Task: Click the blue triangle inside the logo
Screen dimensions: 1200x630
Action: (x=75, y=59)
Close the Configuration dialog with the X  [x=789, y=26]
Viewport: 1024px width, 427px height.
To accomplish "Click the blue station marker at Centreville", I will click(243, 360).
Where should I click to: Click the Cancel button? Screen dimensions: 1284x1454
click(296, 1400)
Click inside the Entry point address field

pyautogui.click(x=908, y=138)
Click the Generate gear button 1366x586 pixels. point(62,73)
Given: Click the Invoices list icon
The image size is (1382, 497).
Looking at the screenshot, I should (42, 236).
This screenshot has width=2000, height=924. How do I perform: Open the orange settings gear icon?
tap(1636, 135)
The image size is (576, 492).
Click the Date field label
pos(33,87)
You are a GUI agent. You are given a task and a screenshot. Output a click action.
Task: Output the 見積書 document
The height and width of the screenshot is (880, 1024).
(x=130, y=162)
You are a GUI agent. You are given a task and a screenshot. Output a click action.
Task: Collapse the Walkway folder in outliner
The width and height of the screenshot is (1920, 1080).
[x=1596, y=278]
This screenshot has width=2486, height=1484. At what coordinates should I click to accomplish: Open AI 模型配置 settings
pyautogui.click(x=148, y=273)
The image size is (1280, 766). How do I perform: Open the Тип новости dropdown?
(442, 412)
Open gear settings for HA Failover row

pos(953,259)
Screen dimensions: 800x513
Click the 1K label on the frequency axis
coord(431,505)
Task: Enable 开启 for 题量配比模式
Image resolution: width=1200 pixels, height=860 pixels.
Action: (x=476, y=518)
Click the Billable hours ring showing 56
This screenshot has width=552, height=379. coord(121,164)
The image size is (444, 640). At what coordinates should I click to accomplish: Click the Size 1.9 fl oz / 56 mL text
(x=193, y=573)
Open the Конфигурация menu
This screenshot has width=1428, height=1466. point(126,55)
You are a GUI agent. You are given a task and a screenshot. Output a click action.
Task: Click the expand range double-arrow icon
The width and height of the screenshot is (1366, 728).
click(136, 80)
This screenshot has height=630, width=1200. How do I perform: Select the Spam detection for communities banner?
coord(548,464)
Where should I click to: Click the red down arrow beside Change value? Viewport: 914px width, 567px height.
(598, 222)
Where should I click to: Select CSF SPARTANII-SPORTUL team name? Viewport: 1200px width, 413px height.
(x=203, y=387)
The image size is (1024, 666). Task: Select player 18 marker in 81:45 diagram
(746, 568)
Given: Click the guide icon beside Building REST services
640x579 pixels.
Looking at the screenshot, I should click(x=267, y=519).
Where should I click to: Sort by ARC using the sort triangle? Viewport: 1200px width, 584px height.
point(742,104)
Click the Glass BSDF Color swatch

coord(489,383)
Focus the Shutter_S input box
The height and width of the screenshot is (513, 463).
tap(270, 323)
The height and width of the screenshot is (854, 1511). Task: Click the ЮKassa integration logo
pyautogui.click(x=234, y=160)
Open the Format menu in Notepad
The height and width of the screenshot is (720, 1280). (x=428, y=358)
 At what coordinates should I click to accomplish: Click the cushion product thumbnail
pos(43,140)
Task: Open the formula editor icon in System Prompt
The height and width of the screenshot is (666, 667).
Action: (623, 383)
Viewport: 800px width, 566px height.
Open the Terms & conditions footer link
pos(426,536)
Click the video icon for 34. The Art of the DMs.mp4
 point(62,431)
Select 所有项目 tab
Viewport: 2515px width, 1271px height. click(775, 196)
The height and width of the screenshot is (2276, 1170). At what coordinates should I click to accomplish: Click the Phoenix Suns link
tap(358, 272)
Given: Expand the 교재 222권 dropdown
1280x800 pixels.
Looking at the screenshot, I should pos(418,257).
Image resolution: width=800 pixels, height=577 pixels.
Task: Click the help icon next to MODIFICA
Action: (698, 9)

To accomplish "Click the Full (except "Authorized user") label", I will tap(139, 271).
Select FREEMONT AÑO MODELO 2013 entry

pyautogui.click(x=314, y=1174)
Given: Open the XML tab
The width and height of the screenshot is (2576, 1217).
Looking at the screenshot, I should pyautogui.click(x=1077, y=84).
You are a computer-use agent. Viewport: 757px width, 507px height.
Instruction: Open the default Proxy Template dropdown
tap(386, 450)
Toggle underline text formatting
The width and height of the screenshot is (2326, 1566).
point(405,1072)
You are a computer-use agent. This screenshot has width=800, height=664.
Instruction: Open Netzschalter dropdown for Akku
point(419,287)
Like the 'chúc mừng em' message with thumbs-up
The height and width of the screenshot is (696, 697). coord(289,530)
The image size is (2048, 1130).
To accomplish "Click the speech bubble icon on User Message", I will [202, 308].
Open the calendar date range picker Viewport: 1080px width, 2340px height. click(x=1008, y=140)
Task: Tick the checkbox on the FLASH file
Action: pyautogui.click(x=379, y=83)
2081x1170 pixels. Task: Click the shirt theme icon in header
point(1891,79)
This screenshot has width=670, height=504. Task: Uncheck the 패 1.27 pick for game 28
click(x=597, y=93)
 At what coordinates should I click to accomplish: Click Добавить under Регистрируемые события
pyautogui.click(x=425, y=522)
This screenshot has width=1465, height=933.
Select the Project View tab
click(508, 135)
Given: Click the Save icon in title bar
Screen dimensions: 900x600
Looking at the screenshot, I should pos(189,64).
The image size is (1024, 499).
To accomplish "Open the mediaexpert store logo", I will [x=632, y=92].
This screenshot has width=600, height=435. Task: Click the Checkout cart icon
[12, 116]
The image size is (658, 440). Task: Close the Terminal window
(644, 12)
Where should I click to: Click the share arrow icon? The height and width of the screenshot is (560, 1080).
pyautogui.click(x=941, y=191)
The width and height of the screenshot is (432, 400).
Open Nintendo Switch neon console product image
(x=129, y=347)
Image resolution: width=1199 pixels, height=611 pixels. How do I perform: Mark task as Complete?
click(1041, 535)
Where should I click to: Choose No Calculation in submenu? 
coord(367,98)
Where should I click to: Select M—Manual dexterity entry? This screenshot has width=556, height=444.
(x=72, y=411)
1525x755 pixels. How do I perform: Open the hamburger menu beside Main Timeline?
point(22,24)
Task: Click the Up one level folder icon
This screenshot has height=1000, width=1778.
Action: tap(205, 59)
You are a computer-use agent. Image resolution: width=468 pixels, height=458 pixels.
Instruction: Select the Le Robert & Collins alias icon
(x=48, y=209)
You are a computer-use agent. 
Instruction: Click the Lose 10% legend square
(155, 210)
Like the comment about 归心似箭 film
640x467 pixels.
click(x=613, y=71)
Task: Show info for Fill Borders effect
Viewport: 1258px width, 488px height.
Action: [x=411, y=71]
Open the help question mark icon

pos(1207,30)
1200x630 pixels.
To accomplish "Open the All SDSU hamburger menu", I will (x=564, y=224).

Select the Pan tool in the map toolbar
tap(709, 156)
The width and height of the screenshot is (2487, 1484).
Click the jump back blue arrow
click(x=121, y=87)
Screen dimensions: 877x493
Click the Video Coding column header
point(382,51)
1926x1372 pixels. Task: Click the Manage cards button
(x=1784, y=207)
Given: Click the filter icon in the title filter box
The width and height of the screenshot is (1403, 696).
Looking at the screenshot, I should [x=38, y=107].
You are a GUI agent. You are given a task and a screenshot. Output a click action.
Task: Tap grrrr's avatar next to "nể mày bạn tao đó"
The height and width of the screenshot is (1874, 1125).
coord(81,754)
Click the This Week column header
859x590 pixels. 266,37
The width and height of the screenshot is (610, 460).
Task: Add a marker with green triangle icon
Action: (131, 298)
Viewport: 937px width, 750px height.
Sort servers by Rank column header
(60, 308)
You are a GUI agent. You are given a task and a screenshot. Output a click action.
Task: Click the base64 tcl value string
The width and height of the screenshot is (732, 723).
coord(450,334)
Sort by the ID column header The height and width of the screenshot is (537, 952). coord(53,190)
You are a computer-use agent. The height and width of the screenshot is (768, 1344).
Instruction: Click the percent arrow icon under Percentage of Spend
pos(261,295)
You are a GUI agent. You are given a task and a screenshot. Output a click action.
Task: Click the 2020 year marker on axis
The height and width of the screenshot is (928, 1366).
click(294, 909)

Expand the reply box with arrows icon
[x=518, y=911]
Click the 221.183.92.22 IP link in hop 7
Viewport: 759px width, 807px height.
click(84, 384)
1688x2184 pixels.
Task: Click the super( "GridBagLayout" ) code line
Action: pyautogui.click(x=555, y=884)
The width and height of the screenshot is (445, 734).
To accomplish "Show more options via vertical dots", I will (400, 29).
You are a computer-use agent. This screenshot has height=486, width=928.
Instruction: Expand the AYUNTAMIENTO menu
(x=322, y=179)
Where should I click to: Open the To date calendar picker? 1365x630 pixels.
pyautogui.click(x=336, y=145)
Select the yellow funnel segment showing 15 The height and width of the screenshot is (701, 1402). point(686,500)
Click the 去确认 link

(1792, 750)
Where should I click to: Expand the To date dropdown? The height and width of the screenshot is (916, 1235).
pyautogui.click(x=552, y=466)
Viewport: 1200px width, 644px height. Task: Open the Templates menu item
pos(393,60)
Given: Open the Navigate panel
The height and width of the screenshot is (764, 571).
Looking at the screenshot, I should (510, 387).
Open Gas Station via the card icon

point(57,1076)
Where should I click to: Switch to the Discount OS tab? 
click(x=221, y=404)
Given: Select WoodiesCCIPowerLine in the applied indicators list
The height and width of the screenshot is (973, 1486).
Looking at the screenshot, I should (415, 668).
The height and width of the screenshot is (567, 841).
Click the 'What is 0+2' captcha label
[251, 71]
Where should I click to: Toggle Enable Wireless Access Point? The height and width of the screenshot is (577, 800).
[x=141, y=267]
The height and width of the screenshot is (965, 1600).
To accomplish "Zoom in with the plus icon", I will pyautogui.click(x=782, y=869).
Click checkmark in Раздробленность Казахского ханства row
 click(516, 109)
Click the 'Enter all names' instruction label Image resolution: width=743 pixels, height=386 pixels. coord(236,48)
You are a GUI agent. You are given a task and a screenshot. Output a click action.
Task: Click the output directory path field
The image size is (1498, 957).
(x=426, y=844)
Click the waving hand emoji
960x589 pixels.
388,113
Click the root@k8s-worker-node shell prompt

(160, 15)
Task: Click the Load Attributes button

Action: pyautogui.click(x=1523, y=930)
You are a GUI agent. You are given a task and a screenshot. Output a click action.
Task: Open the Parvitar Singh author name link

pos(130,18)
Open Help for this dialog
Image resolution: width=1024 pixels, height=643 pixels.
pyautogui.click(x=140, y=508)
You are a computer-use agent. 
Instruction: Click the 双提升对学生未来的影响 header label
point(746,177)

----------

> **BRIEF**: Update everything from the line containing "2081x1170 pixels. Task: Click" down to the line containing "pyautogui.click(x=425, y=522)" by changing "shirt" to "hat". Write out only those lines, with nothing else altered.

> **RESULT FOR THIS EXERCISE**:
2081x1170 pixels. Task: Click the hat theme icon in header
point(1891,79)
This screenshot has width=670, height=504. Task: Uncheck the 패 1.27 pick for game 28
click(x=597, y=93)
 At what coordinates should I click to accomplish: Click Добавить under Регистрируемые события
pyautogui.click(x=425, y=522)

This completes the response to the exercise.